Back in Stygia, the Blight years created an almost constant Tempest, even greater than that of the World War Two years. The Kingdoms of the Dead, all of them, are filled night to bursting, and more souls are drawn into nihils every day. Fortunately for the Wraiths, the rate at which Spectres fall prey to their own natures has mostly kept up.
As with the three films, this setting neatly divides into three parts: prior to the first film, during the period of the trilogy and following the third film.
In the earliest stage, before the events of the first film, Jurassic Park is a sort of battleground between two arms of the Technocracy: the Progenitors, whose baby it is, and the Syndicate, who are holding the checkbook. These tensions are evident in the film – Hammond’s difficulties with his investors are merely the tip of the iceberg.
A game set in this period is probably best run as a game set within the intrigues and rivalries of the Technocracy itself, with the various species of shape-changers providing an external enemy if one is required.
After the first film, when Ian Malcolm writes his book about the Park, the second stage begins. Word about the Park’s existence and nature slowly leaks out – for all that Malcolm is ridiculed for his book, there are those who believe him. It’s only after the San Diego incident that Malcolm is vindicated, and coverage of the Park saturates the media. After this time, it’s public knowledge.
In one sense, this is a victory for the Technocracy: although the Park itself is a failure, the masses are now compelled to accept that technology has advanced, that the world has changed – the Technocracy has strengthened its grip on the paradigm of the masses. Games set during this may wish to concentrate on battles of media manipulation between the Technocracy and the Traditions – it’s not so much the existence of the dinosaurs as the meaning of them that is important now. (The odd alliance of the Verbena and the Sons of Ether that might spring up to defend the dinosaurs is another twist that Storytellers can use to shake things up.)
After the third movie, which concludes with pterodactyls flying off the island, looking for new territories, a third stage begins. In this stage, it is the battle of humans vs dinosaurs that takes centre stage. (This could be set earlier – the original novel includes a group of velociraptors who make their way to the mainland, and the second novel does the same with procompothnagus.) This stage is probably best not played as Mage, but as Werewolf – the new dinosaurs, especially the velociraptors, find allies amongst the Mokole, the Nagah and possibly the Rokea, and institute a new Impergium – with all the rest of the Bete caught in the middle. The grim irony that it is humanity itself who creates the Apocalypse will not be lost on the Garou.
It might surprise many mages to learn that they have allies among the mundanes who are just as devoted to the fight against the triumph of the Technocray as they are. But there is an entire arm of the United Nations that does little but fight this battle, and often with better intelligence than the Traditions can muster.

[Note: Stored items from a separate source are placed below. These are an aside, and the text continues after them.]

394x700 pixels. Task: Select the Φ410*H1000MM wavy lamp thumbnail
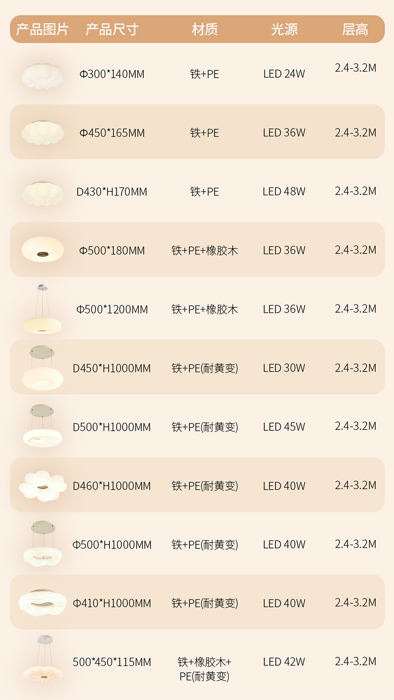tap(42, 603)
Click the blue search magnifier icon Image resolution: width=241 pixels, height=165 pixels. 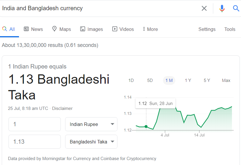coord(236,8)
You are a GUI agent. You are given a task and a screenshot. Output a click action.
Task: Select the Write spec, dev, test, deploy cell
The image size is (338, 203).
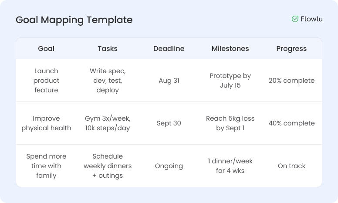pos(108,81)
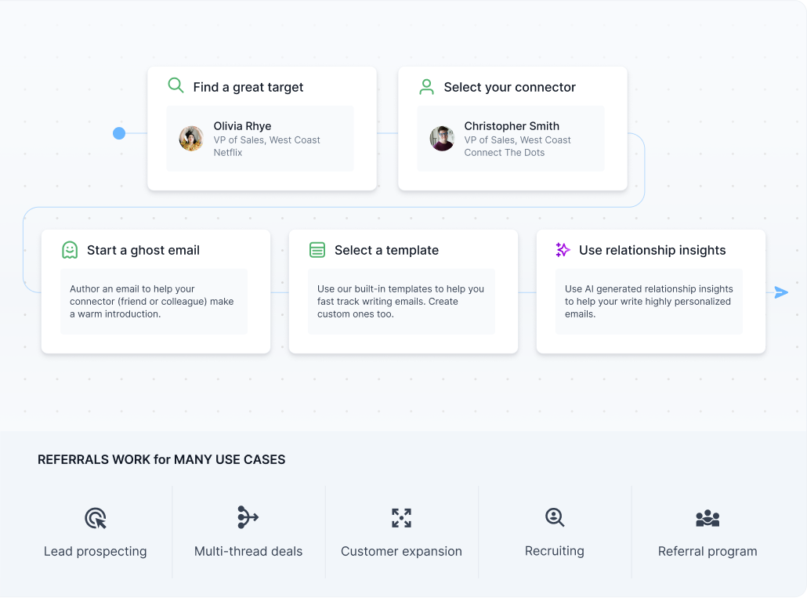The width and height of the screenshot is (807, 598).
Task: Select the Lead prospecting cursor icon
Action: [x=95, y=517]
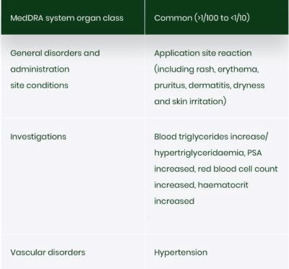The width and height of the screenshot is (289, 269).
Task: Click the frequency range (>1/100 to <1/10) text
Action: point(222,18)
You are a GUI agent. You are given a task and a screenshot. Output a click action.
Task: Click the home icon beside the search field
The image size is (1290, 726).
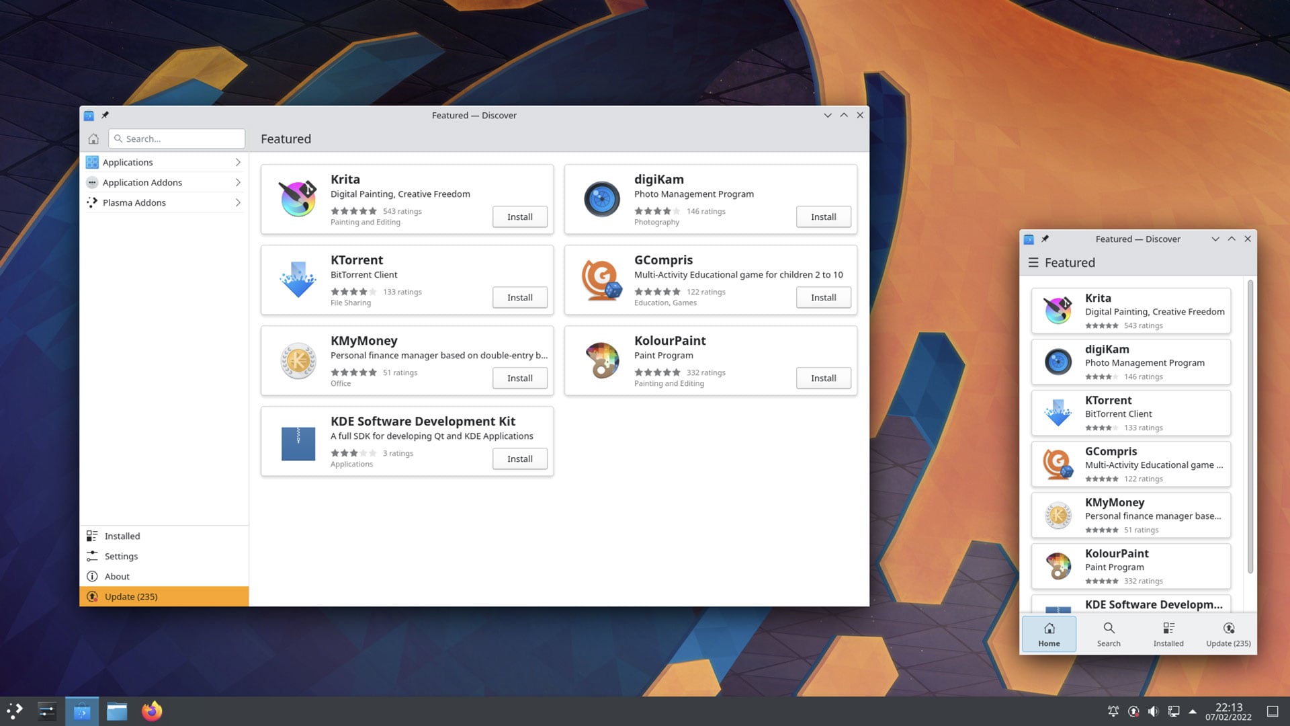pyautogui.click(x=93, y=139)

That arm is the United Network Command for Law and Enforcement, or U.N.C.L.E. for short. And there is a very simple reason why they fight the Technocracy: because it is simply another name for the Technological Hierachy for the Removal of Undesirables and the Subjugation of Humanity, or THRUSH. Undesirables, in this context, clearly means what the Technocracy thinks of a ‘reality deviants’ and the subjugation of humanity is of course for their own good.
There are two ways to play such a game.
The first is to surprise your Tradition Mage PCs with the revelation that they have some very competent allies who are not in any way magical.

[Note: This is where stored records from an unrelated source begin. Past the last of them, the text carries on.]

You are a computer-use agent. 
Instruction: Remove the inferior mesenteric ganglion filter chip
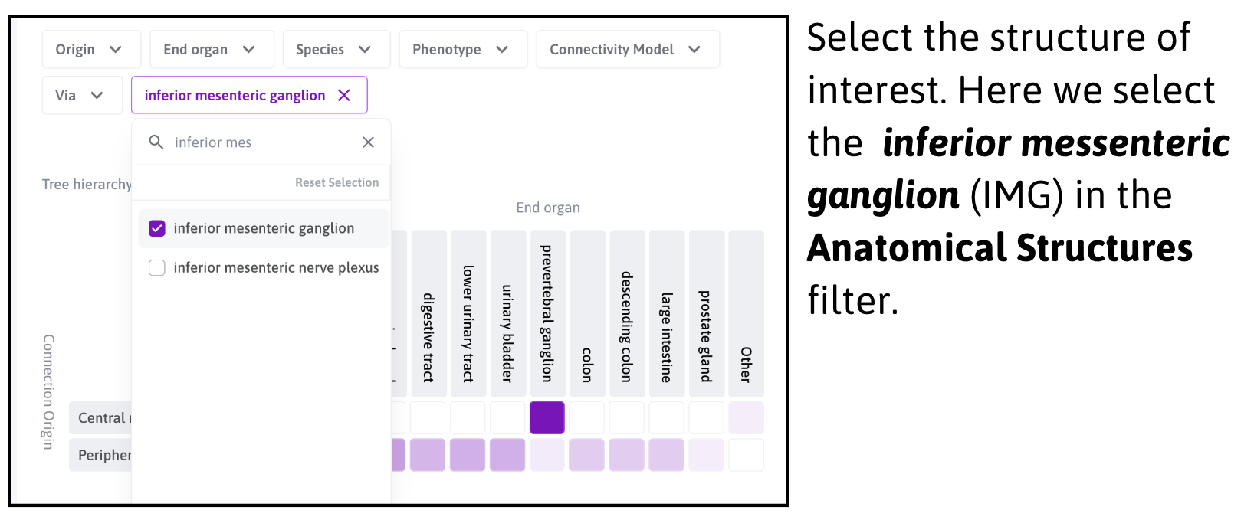344,95
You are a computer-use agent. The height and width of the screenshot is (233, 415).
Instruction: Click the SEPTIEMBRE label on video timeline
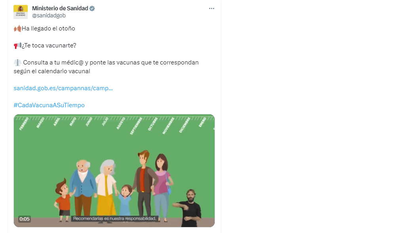[136, 126]
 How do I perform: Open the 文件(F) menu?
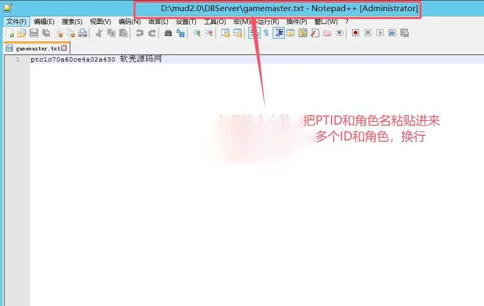16,22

The second, and more interesting, is for your superspies to gradually uncover the true stakes of the game that THRUSH is playing, and to make places – possibly even awakened places – for themselves in the Ascension War. (They may well discover that one or two Sons of Ether have already made a home for themselves in U.N.C.L.E., working to create those wonderful toys that Solo and Kuriakin use so often.)

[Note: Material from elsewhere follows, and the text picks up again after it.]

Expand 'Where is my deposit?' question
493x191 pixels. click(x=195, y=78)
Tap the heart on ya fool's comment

In the High Umbra that the Mages of the World of Darkness travel, the realms that they are encounter are largely conceptual. The High Umbra is a place of dreams and ideals given form. So it makes a certain amount of sense that a setting such as Planescape, which is at base little more than a literalisation of philoshopical differences (expressed largely in terms of Dungeons & Dragons’ alignment system), would exist here too.
But the factions of Mage and Planescape align strangely.
The Nephandi, for example, have some allies amongst the denizens of the lower planes, especially the Gray Wastes and Carceri, but for the most part, the inhabitants of the Planescape are interested in winning the philsophical debating game, not destroying it and all its players. The Marauders have many allies at the Chaotic end of things, from the Beastlands through to Pandemonium (plus the Xaositects in Sigil), and the Technocracy at the Lawful, although the vast majority of them are in Mechanus. The Traditions are a little more varied, rarely allying on the basis of Alignment, but instead forming loose networks across the planes – or with factions inside Sigil itself.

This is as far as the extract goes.